▶ WHAT IS NEEDED
Reproduce word for word everything from "NY court bathroom" down to "on religious grounds." in the article below about the Ohio school bathroom ruling.

Federal court dismisses challenge to Ohio school’s transgender bathroom rule

NY court bathroom law

A federal court on Monday upheld an Ohio school system's decision to let transgender students use restrooms that conforms with their gender identify. (LC- The Oregonian)LC- The Oregonian

DAYTON, Ohio – A federal judge on Monday upheld the Bethel Local School District’s decision to let transgender students use communal restrooms consistent with their gender identity, dismissing a challenge from a group of parents and students who objected on religious grounds.

“Not every contentious debate, concerning matters of public importance, presents a cognizable federal lawsuit,” said the decision from U.S. District Court Judge Michael J. Newman. “Although the parties, undoubtedly, seek to vindicate what they believe is truth, the allegations in the complaint do not pass legal muster under the applicable methods of constitutional, statutory, or precedential interpretation.”

The case arose after a middle schooler who identified as transgender transferred to the school in 2020. The child said using the single occupancy bathroom in the nurse’s office “was difficult because it was frequently occupied whenever she needed to use it, and she felt ostracized, humiliated, and targeted by other students who taunted her for using the separate bathroom,” causing her to avoid using the restroom at school.

▶ DATA LISTING
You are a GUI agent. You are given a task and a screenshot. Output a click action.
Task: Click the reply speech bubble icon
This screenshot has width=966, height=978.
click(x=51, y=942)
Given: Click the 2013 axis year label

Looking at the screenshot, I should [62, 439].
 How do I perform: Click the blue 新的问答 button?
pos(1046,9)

==

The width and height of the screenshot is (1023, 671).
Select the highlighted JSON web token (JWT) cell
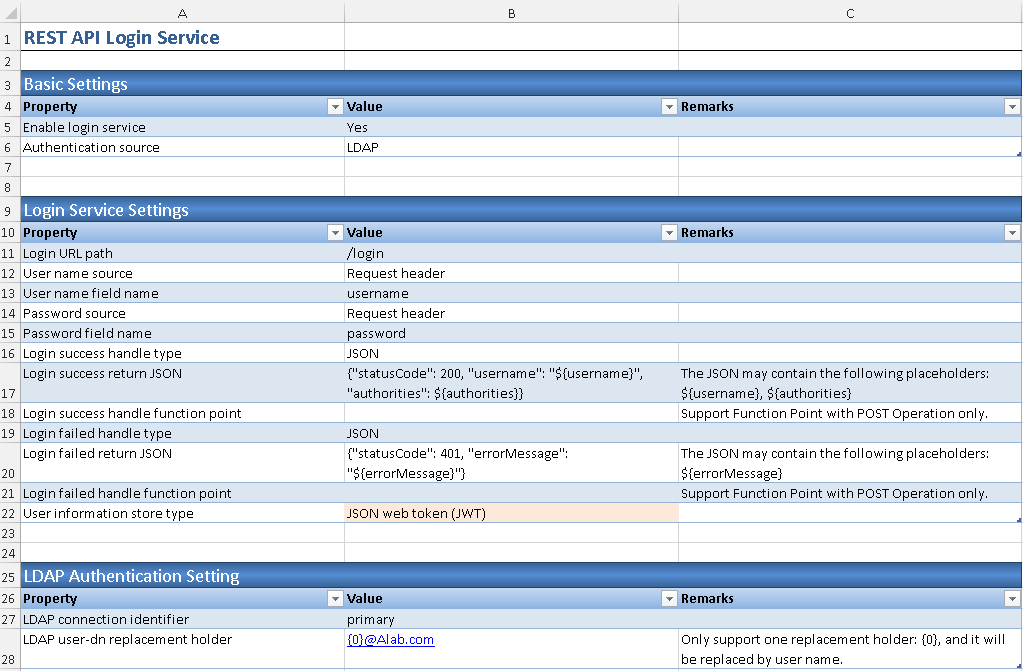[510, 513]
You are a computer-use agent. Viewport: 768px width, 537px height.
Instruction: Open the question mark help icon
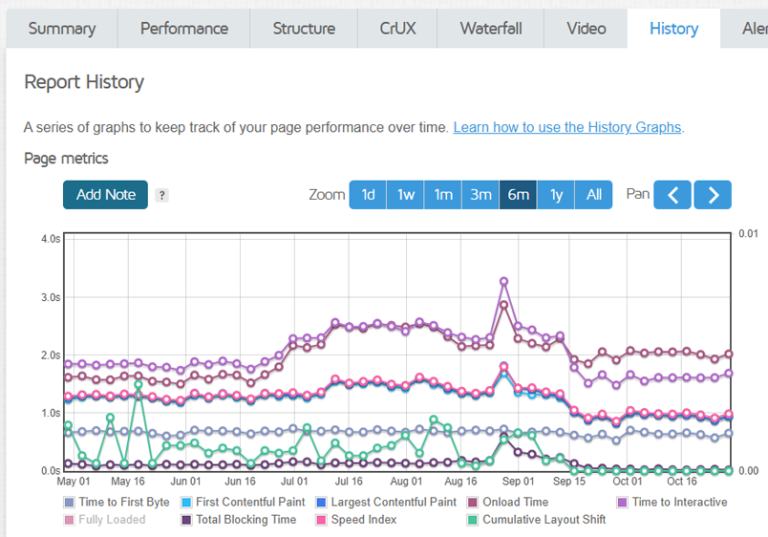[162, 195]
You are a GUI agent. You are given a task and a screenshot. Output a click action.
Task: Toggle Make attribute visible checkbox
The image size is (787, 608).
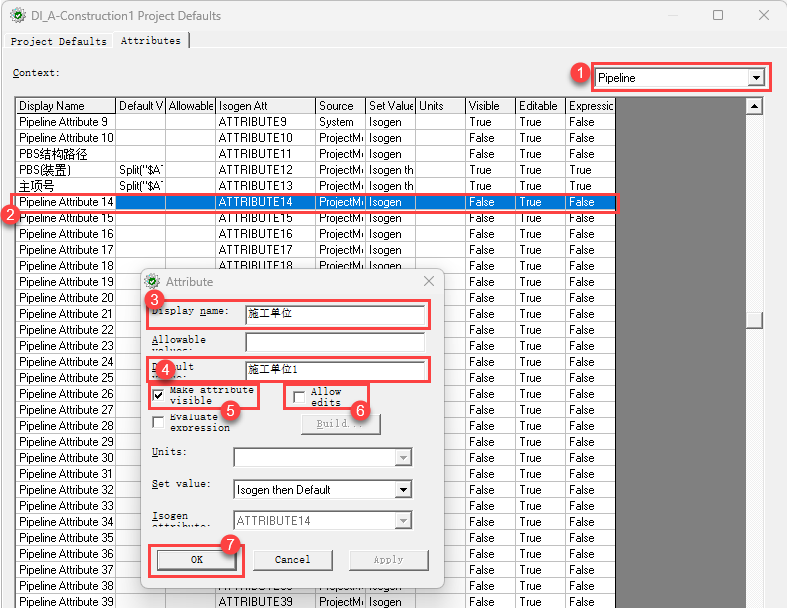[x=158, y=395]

▶ PROBLEM SOLUTION
NY court bathroom law

A federal court on Monday upheld an Ohio school system's decision to let transgender students use restrooms that conforms with their gender identify. (LC- The Oregonian)LC- The Oregonian

DAYTON, Ohio – A federal judge on Monday upheld the Bethel Local School District’s decision to let transgender students use communal restrooms consistent with their gender identity, dismissing a challenge from a group of parents and students who objected on religious grounds.